Fra i venti e le onde delle emozioni che spingono la nostra barca e la fanno deviare, noi come capitani possiamo scegliere la rotta, soprattutto scegliendo come orientare le vele, sfruttando la loro forza piuttosto che contrapponendoci ad essa. Ma lo possiamo fare solo se la nostra barca è dotata di deriva, che le dà stabilità: questa stabilità ci è data dal respiro e dal nostro corpo. Se non avessimo la possibilità di riancorarci al respiro, al corpo, perderemmo la stabilità e potremmo venire piegati e capovolti dalle onde.

Ma oltre alla deriva c’è una qualità che rende possibile questa stabilità: ed è l’attitudine che abbiamo verso noi stessi, verso la nostra esperienza.

Attraverso gli occhi della compassione e dell’autocompassione possiamo avvicinarci a noi stessi e alla nostra esperienza con gentile accoglienza, riconoscendo e contenendo l’esperienza stessa. 

È così che possiamo sviluppare l’amore per noi stessi, per i nostri limiti e la fiducia in ciò che sentiamo, senza dover corrispondere a una immagine esterna sulla quale misuriamo il valore e la nostra autostima.
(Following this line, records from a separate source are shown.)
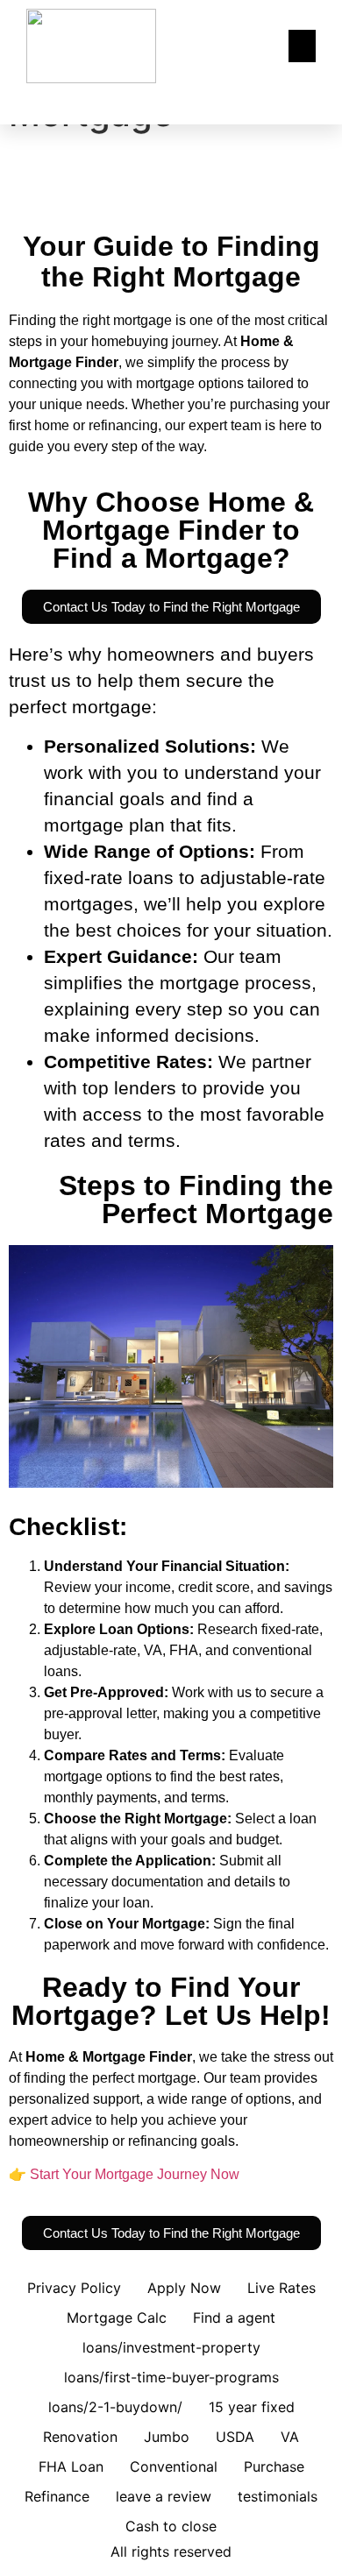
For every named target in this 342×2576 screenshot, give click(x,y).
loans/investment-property (171, 2347)
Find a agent (234, 2317)
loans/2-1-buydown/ (115, 2407)
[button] (303, 46)
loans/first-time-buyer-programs (171, 2377)
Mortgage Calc (117, 2317)
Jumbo (166, 2436)
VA (290, 2436)
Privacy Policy (74, 2287)
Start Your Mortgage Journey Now (134, 2174)
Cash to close (171, 2526)
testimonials (277, 2496)
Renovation (80, 2436)
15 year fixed (252, 2407)
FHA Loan (71, 2466)
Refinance (57, 2496)
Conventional (173, 2466)
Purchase (274, 2466)
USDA (235, 2436)
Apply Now (184, 2287)
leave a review (163, 2496)
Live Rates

Le pratiche dello specchio, attraverso cui possiamo diventare consapevoli degli occhi con cui ci guardiamo e con cui guardiamo gli altri, condotte con vera delicatezza da Franco, aprono una nuova finestra di consapevolezza su quello che diamo per scontato: l’immagine che abbiamo di noi stessi. Che tendiamo a catalogare, a etichettare e a misurare con un metro spesso impietoso. 

E poi le pratiche di gentilezza condotte in coppia così da ampliare il senso di condivisione umana universale, parte integrante della self-compassion.

E, come sempre, quando riusciamo a entrare in contatto così delicato e intimo con la nostra esperienza umana, insieme ad altre persone, queste diventano dei veri compagni di viaggio.

E la foto mostra la gioia e la semplicità di questa unione e condivisione.

La speranza è che presto ci sarà un’altra occasione per godere di questa atmosfera, così ricca, piena, umanamente coinvolgente. Grazie Franco!!